Internet-Draft LAYOUT_RECOVERY March 2024
Haynes & Myklebust Expires 22 September 2024 [Page]
Network File System Version 4
Intended Status:
Standards Track
T. Haynes
T. Myklebust

Reporting of Errors via LAYOUTRETURN in NFSv4.2


The Parallel Network File System (pNFS) allows for a file's metadata (MDS) and data (DS) to be on different servers. When the metadata server is restarted, the client can still modify the data file component. During the recovery phase of startup, the metadata server and the data servers work together to recover state (which files are open, last modification time, size, etc). If the client has not encountered errors with the data files, then the state can be recovered, avoiding resilvering of the data files. With any errors, there is no means by which the client can report errors to the metadata server. As such, the metadata server has to assume that file needs resilvering. This document presents an extension to RFC8435 to allow the client to update the metadata and avoid the resilvering.

This note is to be removed before publishing as an RFC.

Discussion of this draft takes place on the NFSv4 working group mailing list (, which is archived at Working Group information can be found at

Status of This Memo

This Internet-Draft is submitted in full conformance with the provisions of BCP 78 and BCP 79.

Internet-Drafts are working documents of the Internet Engineering Task Force (IETF). Note that other groups may also distribute working documents as Internet-Drafts. The list of current Internet-Drafts is at

Internet-Drafts are draft documents valid for a maximum of six months and may be updated, replaced, or obsoleted by other documents at any time. It is inappropriate to use Internet-Drafts as reference material or to cite them other than as "work in progress."

This Internet-Draft will expire on 22 September 2024.

Table of Contents

1. Introduction

In the Network File System version4 (NFSv4) with a Parallel NFS (pNFS) Flexible File Layout ([RFC8435]) server, during recovery after a restart, there is no mechanism for the client to inform the metadata server about an error which occurred during a WRITE (see Section 18.32 of [RFC8881]) operation to the data servers in the period of the outage.

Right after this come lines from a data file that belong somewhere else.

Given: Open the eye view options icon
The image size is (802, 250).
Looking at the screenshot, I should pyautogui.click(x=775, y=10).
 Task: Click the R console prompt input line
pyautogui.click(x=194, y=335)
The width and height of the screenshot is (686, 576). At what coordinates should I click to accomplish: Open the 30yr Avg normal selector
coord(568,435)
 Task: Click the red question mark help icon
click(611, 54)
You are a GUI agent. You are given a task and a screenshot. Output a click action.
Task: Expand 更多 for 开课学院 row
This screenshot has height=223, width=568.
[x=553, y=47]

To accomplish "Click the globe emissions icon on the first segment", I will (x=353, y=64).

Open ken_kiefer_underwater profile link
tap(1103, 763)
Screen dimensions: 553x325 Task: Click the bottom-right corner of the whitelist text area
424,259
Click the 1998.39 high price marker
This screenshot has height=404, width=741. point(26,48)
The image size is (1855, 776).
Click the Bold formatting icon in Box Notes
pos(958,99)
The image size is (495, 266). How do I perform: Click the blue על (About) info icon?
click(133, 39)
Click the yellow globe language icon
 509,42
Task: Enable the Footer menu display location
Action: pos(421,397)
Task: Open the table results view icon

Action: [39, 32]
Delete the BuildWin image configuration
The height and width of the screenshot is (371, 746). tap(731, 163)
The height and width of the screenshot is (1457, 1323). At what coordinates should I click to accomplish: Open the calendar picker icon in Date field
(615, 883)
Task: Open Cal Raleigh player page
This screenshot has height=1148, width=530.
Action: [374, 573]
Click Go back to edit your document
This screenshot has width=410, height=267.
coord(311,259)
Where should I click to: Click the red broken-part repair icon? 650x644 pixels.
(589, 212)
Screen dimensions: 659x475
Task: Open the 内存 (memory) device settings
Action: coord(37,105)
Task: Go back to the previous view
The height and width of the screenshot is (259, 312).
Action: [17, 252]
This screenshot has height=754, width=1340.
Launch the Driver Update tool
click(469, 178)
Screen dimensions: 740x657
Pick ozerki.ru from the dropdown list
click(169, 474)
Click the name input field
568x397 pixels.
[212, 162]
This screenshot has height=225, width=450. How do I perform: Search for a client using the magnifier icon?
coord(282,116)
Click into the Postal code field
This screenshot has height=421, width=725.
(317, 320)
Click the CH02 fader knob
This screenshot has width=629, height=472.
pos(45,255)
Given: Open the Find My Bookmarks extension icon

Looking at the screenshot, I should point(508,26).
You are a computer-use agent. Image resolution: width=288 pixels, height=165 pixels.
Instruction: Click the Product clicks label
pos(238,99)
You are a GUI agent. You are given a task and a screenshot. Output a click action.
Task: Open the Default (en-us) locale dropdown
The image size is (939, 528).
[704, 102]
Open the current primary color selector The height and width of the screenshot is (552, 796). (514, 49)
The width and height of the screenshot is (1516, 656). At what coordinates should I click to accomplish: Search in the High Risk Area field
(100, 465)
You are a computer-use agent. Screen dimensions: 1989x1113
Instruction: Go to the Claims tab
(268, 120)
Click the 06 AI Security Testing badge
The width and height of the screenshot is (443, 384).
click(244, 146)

Using the process detailed in [RFC8178], the revisions in this document become an extension of NFSv4.2 [RFC7862]. They are built on top of the external data representation (XDR) [RFC4506] generated from [RFC7863].

1.1. Definitions

See Section 1.1 of [RFC8435] for a more complete set of definitions.

(file) data:
that part of the file system object that contains the data to be read or written. It is the contents of the object rather than the attributes of the object.
data server (DS):
a pNFS server that provides the file's data when the file system object is accessed over a file-based protocol.
(file) metadata:
the part of the file system object that contains various descriptive data relevant to the file object, as opposed to the file data itself. This could include the time of last modification, access time, EOF position, etc.
metadata server (MDS):
the pNFS server that provides metadata information for a file system object.

1.2. Requirements Language

The key words "MUST", "MUST NOT", "REQUIRED", "SHALL", "SHALL NOT", "SHOULD", "SHOULD NOT", "RECOMMENDED", "NOT RECOMMENDED", "MAY", and "OPTIONAL" in this document are to be interpreted as described in BCP 14 [RFC2119] [RFC8174] when, and only when, they appear in all capitals, as shown here.

2. Layout State Recovery

When a metadata server restarts, clients are provided a grace period where they are allowed to recover any state that they had established. With open files, the client can send an OPEN (see Section 18.16 of [RFC8881]) operation with a claim type of CLAIM_PREVIOUS (see Section 9.11 of [RFC8881]). The client uses the RECLAIM_COMPLETE (see Section 18.51 of [RFC8881]) operation to notify the metadata server that it is done reclaiming state.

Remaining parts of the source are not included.